Bacteria involved in causing and treating cancers

After systemic administration, bacteria localize to the tumor microenvironment. The interactions between bacteria, cancer cells, and the surrounding microenvironment cause various alterations in tumor-infiltrating immune cells, cytokines, and chemokines, which further facilitate tumor regression. ① Bacterial toxins from S. Typhimurium, Listeria, and Clostridium can kill tumor cells directly by inducing apoptosis or autophagy. Toxins delivered via Salmonella can upregulate Connexin 43 (Cx43), leading to bacteria-induced gap junctions between the tumor and dendritic cells (DCs), which allow cross-presentation of tumor antigens to the DCs. ② Upon exposure to tumor antigens and interaction with bacterial components, DCs secrete robust amounts of the proinflammatory cytokine IL-1β, which subsequently activates CD8+ T cells. ③ The antitumor response of the activated CD8+ T cells is further enhanced by bacterial flagellin (a protein subunit of the bacterial flagellum) via TLR5 activation. The perforin and granzyme proteins secreted by activated CD8+ T cells efficiently kill tumor cells in primary and metastatic tumors. ④ Flagellin and TLR5 signaling also decreases the abundance of CD4+ CD25+ regulatory T (Treg) cells, which subsequently improves the antitumor response of the activated CD8+ T cells. ⑤ S. Typhimurium flagellin stimulates NK cells to produce interferon-γ (IFN-γ), an important cytokine for both innate and adaptive immunity. ⑥ Listeria-infected MDSCs shift into an immune-stimulating phenotype characterized by increased IL-12 production, which further enhances the CD8+ T and NK cell responses. ⑦ Both S. Typhimurium and Clostridium infection can stimulate significant neutrophil accumulation.

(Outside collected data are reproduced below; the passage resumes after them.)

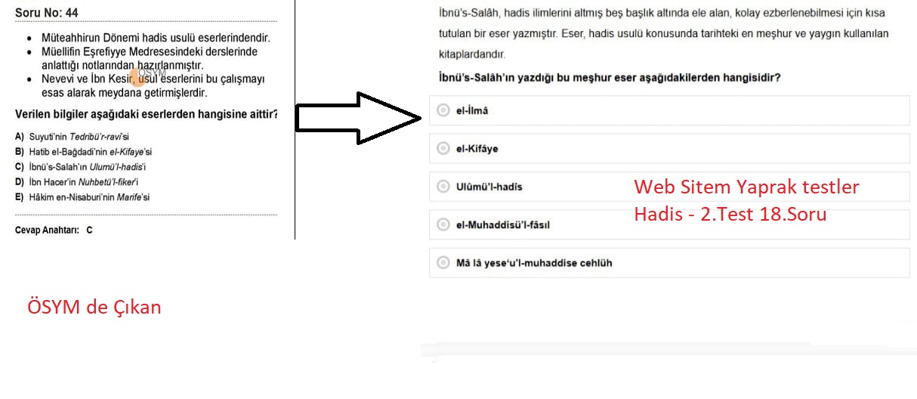Select the el-İlmâ radio button
Viewport: 917px width, 399px height.
tap(443, 110)
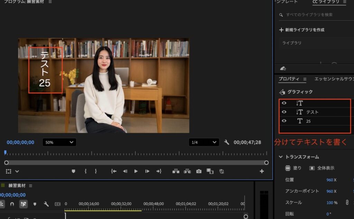Click the Add Marker icon in program monitor
Screen dimensions: 354x219
pyautogui.click(x=73, y=171)
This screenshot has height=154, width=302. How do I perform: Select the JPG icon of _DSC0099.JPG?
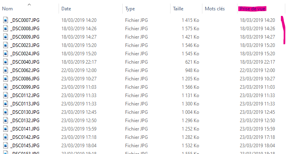pyautogui.click(x=6, y=87)
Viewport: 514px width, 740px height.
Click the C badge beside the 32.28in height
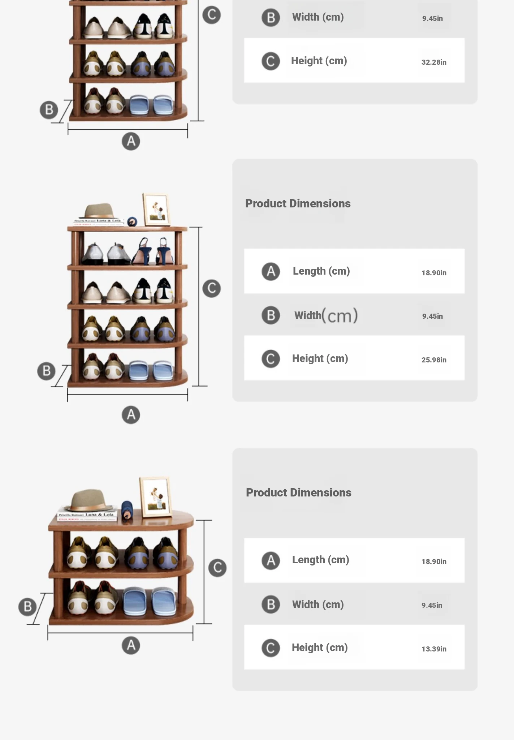(271, 61)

Elevated secretion of TNF-α and TNF-related apoptosis-inducing ligand (TRAIL) by neutrophils enhances the immune response and kills tumor cells by inducing apoptosis. ⑧ The macrophage inflammasome is activated through contact with bacterial components (LPS and flagellin) and Salmonella-damaged cancer cells, leading to elevated secretion of IL-1β and TNF-α into the tumor microenvironment. NK cell: natural killer cell. Treg cell: regulatory T cell. MDSCs: myeloid-derived suppressor cells. P2X7 receptor: purinoceptor 7-extracellular ATP receptor. LPS: lipopolysaccharide

=== Clostridioides difficile infection therapy===

Alterations in the gut microbiome are thought to be associated with C. difficile infection and recurrence. Therapies include probiotics and fecal microbiota transplantation.

=== Microbiome engineering ===

There is considerable interest in using bacterial therapeutics to alter human gastrointestinal microbiota to help diseases like small intestinal bacterial overgrowth, gut dysbiosis associated with the pathogenesis of food allergy, and other forms of dysbiosis.